Member of the Maryland House of Delegates from the Cecil County district
- In office 1965–1966 Serving with Nancy Brown Burkheimer and Frank H. Harris
- Preceded by: Guy Johnson

Personal details
- Born: Douglas William Connellee near Reisterstown, Maryland, U.S.
- Died: November 27, 1984 (aged 71) Elkton, Maryland, U.S.
- Resting place: Gilpin Manor Memorial Park Elkton, Maryland, U.S.
- Party: Democratic
- Spouse(s): Mildred Garey Smith ​ ​(m. 1939; died 1962)​ Margot Albinson Sprecher
- Children: 3
- Education: Baltimore City College, University of Baltimore
- Occupation: Politician; real estate businessman;

= Douglas W. Connellee =

American politician (died 1984)

Douglas William Connellee (died November 27, 1984) was an American politician and real estate businessman from Maryland. He served as a member of the Maryland House of Delegates, representing Cecil County from 1965 to 1966.

==Early life==
Douglas William Connellee was born near Reisterstown, Maryland, and was raised in Aberdeen. He graduated from Charlotte Hall Military Academy and attended Baltimore City College and the University of Baltimore.

==Career==
Connellee was a Democrat. He served on the Elkton Town Council from 1958 to 1965. He was appointed as a member of the Maryland House of Delegates, representing Cecil County, replacing Guy Johnson. He ran for election in 1966, but lost.

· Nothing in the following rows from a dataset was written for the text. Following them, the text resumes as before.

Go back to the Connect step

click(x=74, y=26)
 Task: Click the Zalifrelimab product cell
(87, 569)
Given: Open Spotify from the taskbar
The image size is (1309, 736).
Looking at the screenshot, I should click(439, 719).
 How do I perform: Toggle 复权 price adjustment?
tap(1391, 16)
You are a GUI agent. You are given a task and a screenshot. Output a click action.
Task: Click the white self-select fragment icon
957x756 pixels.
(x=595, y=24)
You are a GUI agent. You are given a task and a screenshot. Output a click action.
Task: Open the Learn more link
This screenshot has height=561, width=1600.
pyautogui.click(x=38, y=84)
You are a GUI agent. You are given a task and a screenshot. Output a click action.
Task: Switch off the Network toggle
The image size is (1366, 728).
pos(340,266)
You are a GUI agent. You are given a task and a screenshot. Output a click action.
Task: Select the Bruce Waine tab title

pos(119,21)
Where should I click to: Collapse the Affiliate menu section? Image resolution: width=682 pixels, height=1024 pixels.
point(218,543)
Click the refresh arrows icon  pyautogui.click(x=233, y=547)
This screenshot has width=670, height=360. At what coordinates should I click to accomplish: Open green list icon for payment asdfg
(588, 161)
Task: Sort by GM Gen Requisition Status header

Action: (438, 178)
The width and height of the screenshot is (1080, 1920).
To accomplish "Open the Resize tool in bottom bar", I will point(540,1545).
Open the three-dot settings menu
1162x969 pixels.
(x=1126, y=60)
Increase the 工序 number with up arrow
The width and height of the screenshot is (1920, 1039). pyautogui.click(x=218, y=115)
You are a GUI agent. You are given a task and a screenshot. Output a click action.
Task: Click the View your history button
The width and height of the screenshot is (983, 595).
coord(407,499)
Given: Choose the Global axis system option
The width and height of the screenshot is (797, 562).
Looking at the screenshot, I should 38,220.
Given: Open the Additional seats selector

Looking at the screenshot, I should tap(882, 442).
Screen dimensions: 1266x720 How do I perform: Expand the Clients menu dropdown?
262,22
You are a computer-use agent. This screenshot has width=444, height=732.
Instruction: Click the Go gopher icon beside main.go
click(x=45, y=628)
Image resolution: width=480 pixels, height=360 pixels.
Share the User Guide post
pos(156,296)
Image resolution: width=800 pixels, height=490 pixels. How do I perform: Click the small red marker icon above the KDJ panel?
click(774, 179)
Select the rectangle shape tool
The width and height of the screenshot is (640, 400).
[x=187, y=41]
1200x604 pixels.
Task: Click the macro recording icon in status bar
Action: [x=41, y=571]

Connellee was the owner of Kentmere Realty Inc. in Elkton, and CBC Realty and Fairwinds Realty in Chestertown. Connellee retired from Kentmere Realty in 1982, but was still, at the time of his death, working as a broker. He owned and operated Elk Theater in Elkton. He served as president of the Maryland Theater Owners group. He also served as president of the Cecil County Board of Realtors and the Kent County Realtors' Board.

==Personal life==
Connellee married Mildred Garey Smith on November 25, 1939. She died in 1962. He married Margot Albinson Sprecher. He had a son and two daughters, Richard D., Ann and Susan. He had a stepson and stepdaughter, Milford H. Sprecher and Melissa Sprecher. He was a member of Trinity Episcopal Church. He lived in Elkton.

Connellee died of heart failure on November 27, 1984, aged 71, at Union Hospital in Elkton. He was buried at Gilpin Manor Memorial Park in Elkton.